### DATA PROVIDED
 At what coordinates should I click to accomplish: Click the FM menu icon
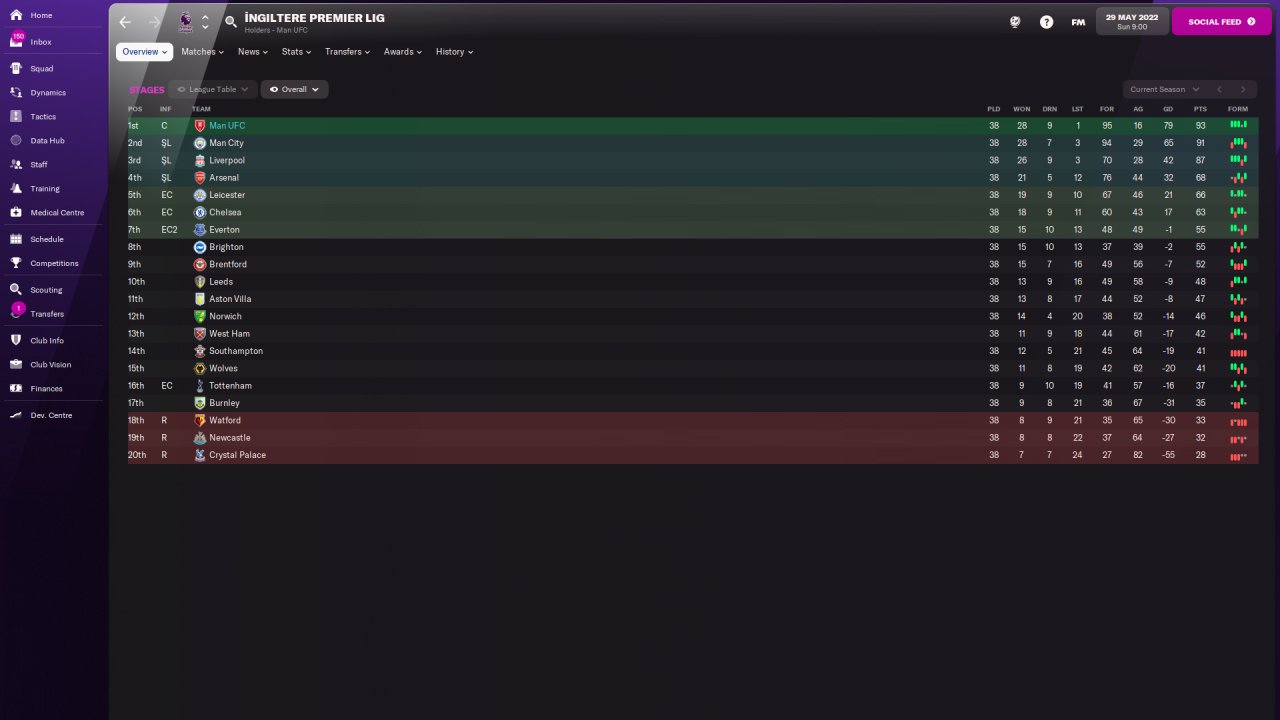coord(1078,21)
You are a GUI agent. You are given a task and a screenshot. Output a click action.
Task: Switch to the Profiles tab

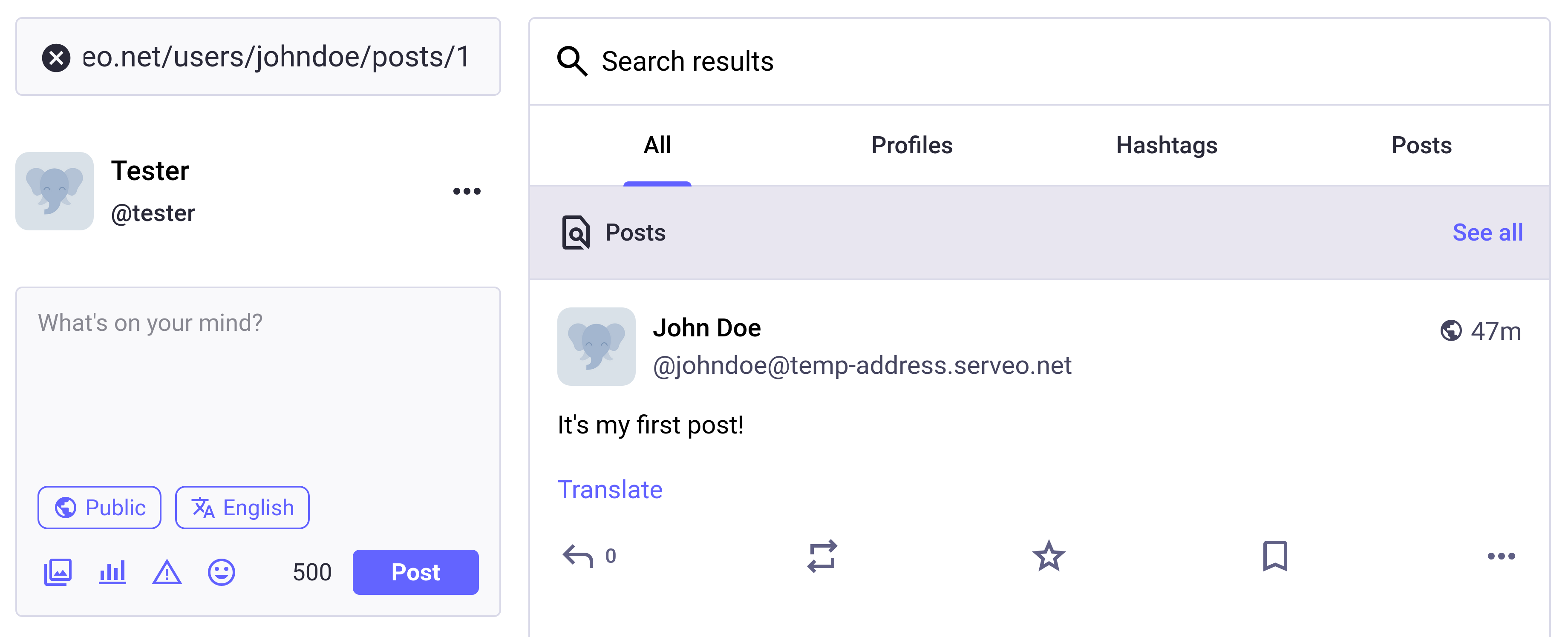click(911, 145)
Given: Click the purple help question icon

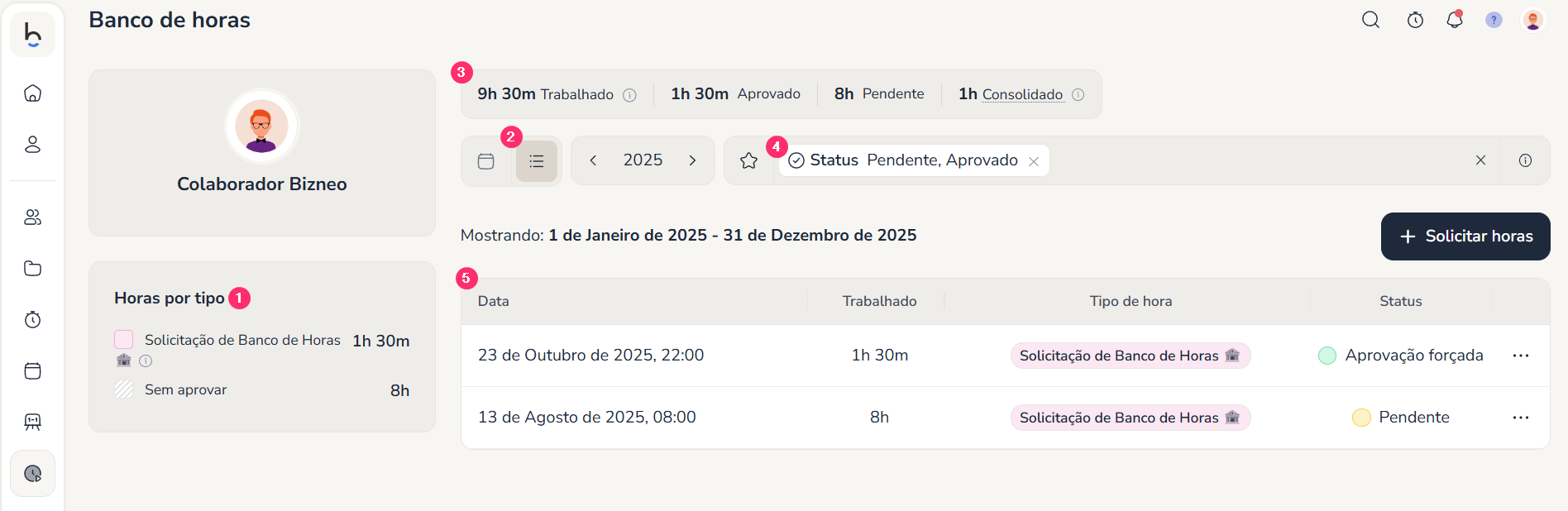Looking at the screenshot, I should point(1494,20).
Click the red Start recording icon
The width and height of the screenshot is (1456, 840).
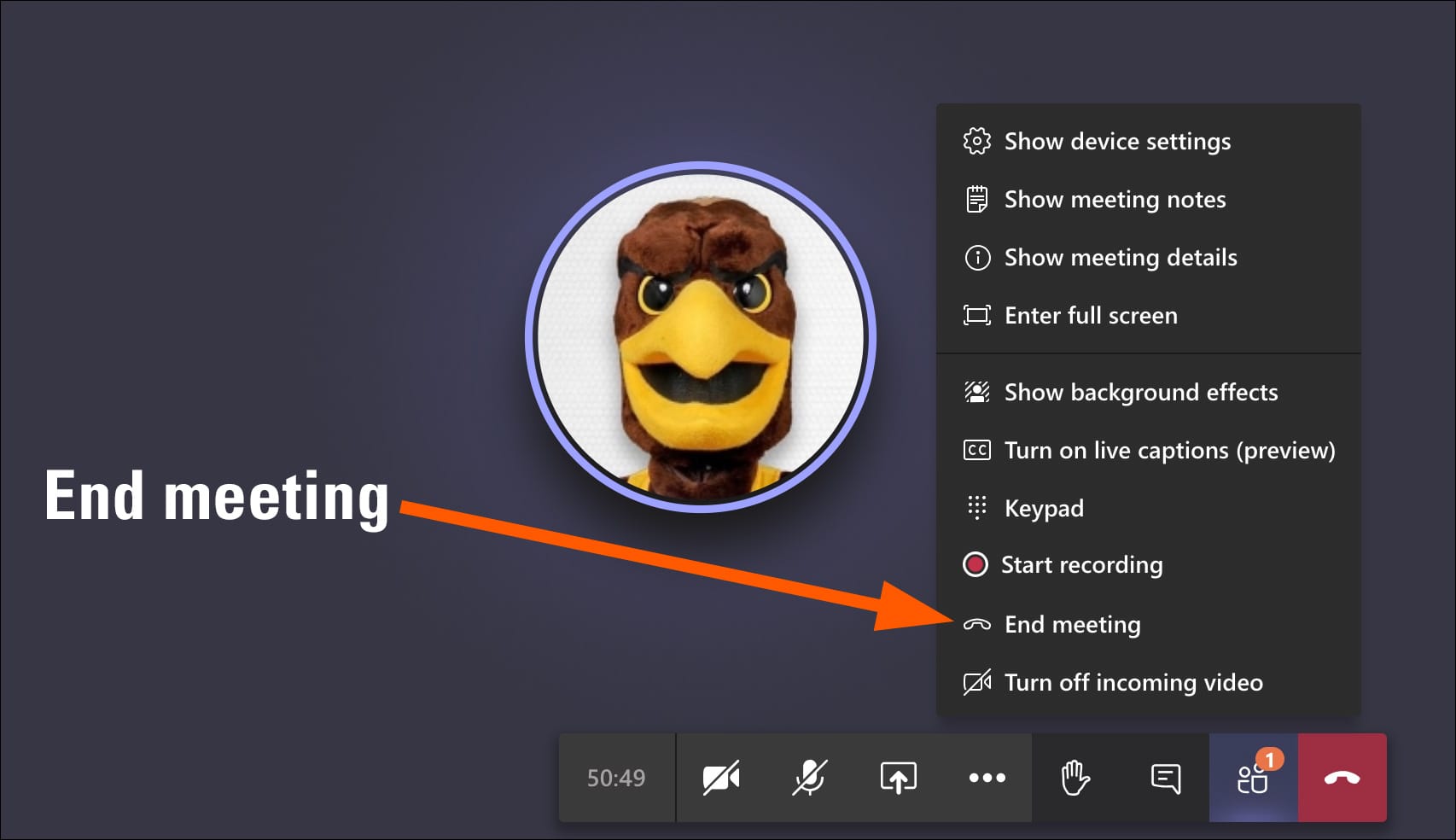(976, 564)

### PROBLEM
Copy every record above exactly as written, but leave out the pictures.

### THE ANSWER
 At what coordinates should I click to accomplish: Click the FM menu icon
coord(1078,21)
You are a GUI agent. You are given a task and a screenshot. Output a click action.
Task: Switch to the Profiles tab

click(911, 145)
Given: Click the purple help question icon

Looking at the screenshot, I should point(1494,20).
Click the red Start recording icon
The width and height of the screenshot is (1456, 840).
(976, 564)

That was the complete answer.